Your goal:
Every line from the one with "Identify the click" to the one with "خدمات العزل (360, 1828)", including those two, is to be copied exactly; all other lines of the entries below are left out.

START Data for this task

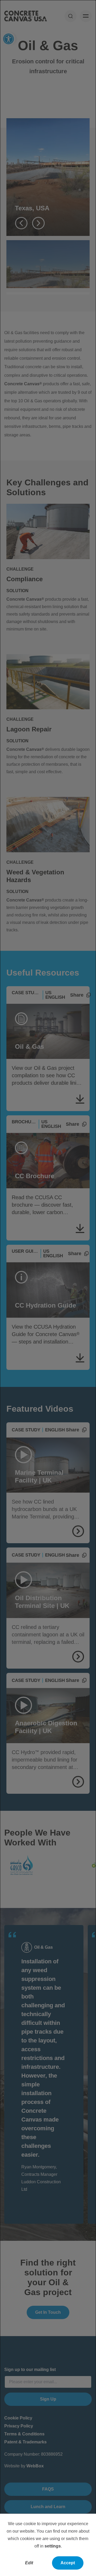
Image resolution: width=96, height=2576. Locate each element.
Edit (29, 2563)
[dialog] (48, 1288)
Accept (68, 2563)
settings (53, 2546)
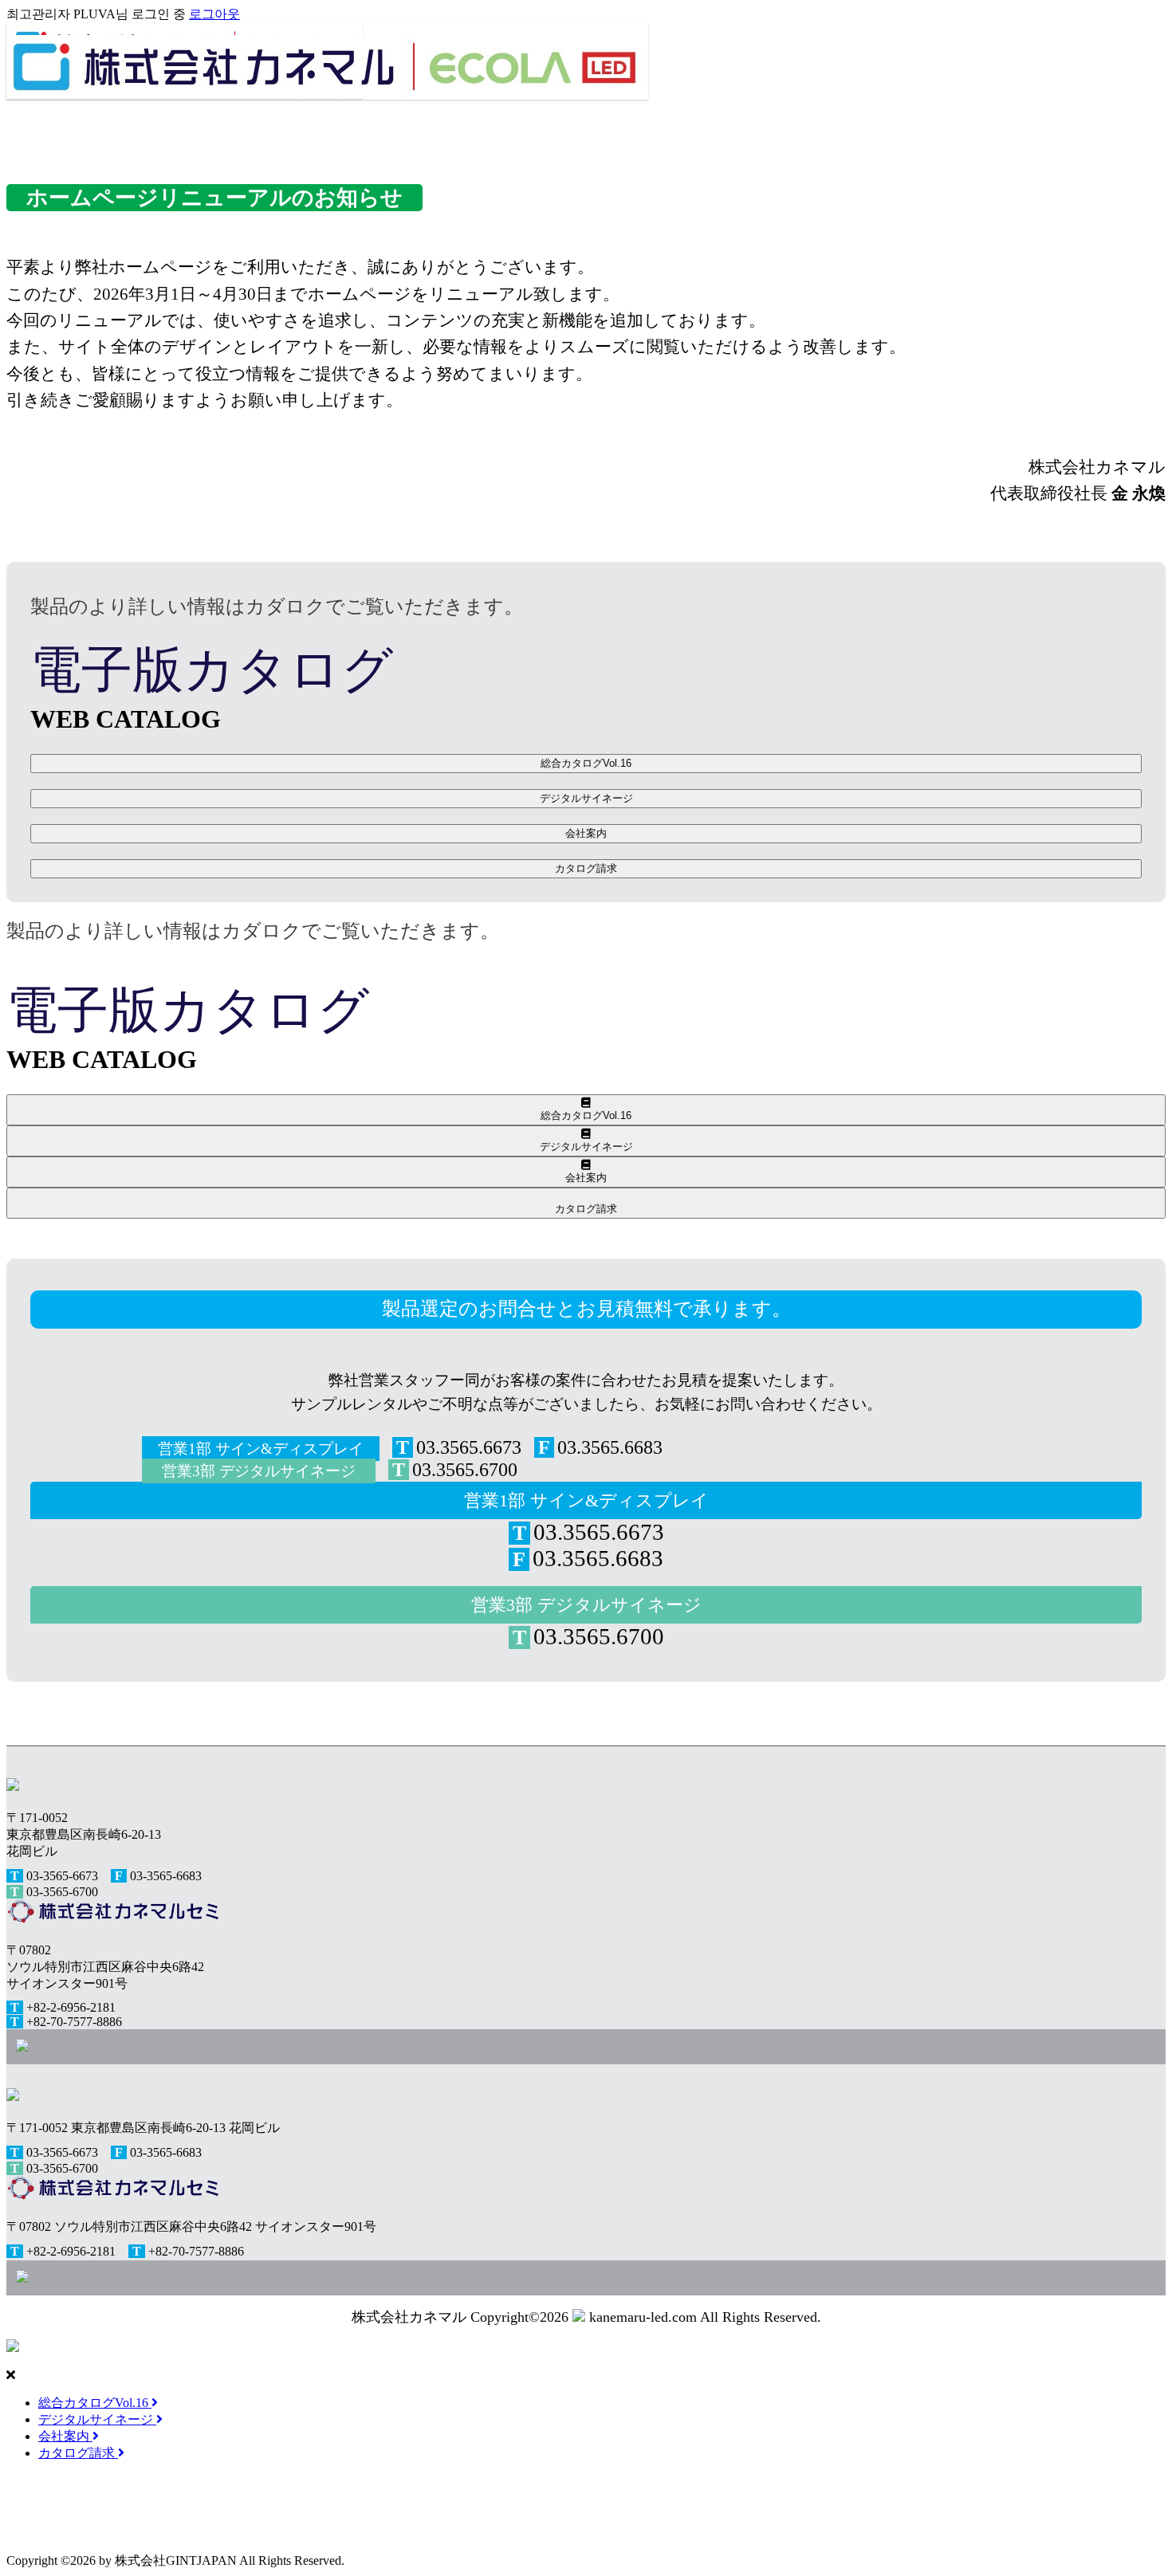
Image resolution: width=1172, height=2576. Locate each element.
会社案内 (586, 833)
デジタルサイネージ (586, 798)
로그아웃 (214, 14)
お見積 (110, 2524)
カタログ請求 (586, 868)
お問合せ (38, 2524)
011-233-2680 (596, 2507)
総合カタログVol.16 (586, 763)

END Data for this task
START Data for this task

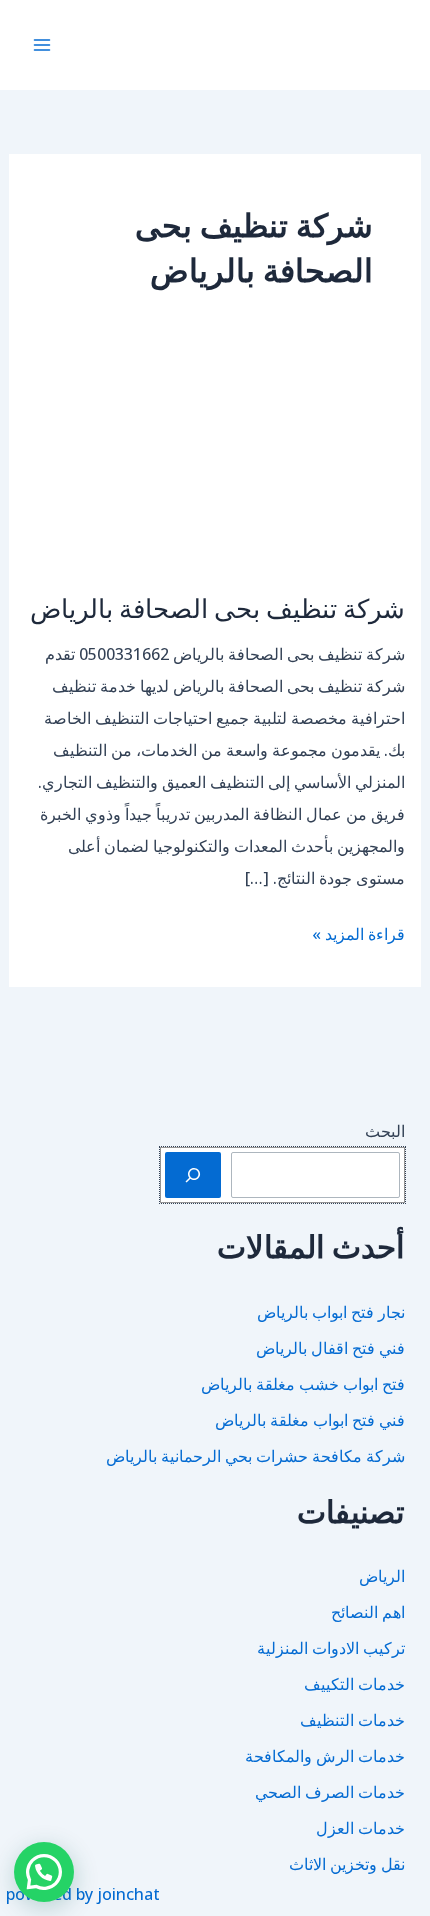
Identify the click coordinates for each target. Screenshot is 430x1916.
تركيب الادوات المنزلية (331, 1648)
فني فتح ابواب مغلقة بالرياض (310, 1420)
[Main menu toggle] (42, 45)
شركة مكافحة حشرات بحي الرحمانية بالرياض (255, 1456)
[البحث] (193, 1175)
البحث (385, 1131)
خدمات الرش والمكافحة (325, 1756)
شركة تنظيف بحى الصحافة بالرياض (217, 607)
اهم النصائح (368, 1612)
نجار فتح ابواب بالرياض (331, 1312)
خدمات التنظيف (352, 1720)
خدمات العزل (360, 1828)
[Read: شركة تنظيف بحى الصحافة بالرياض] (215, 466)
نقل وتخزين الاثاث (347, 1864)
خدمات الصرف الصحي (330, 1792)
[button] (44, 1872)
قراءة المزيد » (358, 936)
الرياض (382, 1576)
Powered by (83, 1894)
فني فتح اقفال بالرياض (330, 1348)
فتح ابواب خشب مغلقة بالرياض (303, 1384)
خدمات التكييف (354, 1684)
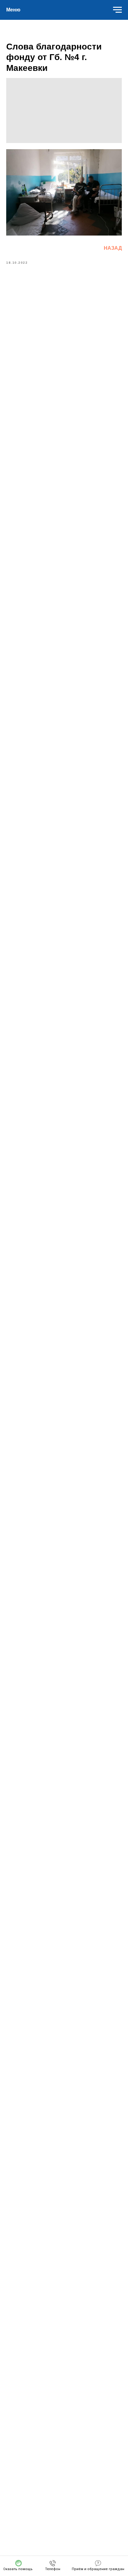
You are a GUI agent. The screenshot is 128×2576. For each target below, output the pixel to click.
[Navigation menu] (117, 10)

END Data for this task

Final answer:
Identify the click coordinates for each target. Screenshot is 430x1916.
تركيب الادوات المنزلية (331, 1648)
فني فتح ابواب مغلقة بالرياض (310, 1420)
[Main menu toggle] (42, 45)
شركة مكافحة حشرات بحي الرحمانية بالرياض (255, 1456)
[البحث] (193, 1175)
البحث (385, 1131)
خدمات الرش والمكافحة (325, 1756)
شركة تنظيف بحى الصحافة بالرياض (217, 607)
اهم النصائح (368, 1612)
نجار فتح ابواب بالرياض (331, 1312)
خدمات التنظيف (352, 1720)
خدمات العزل (360, 1828)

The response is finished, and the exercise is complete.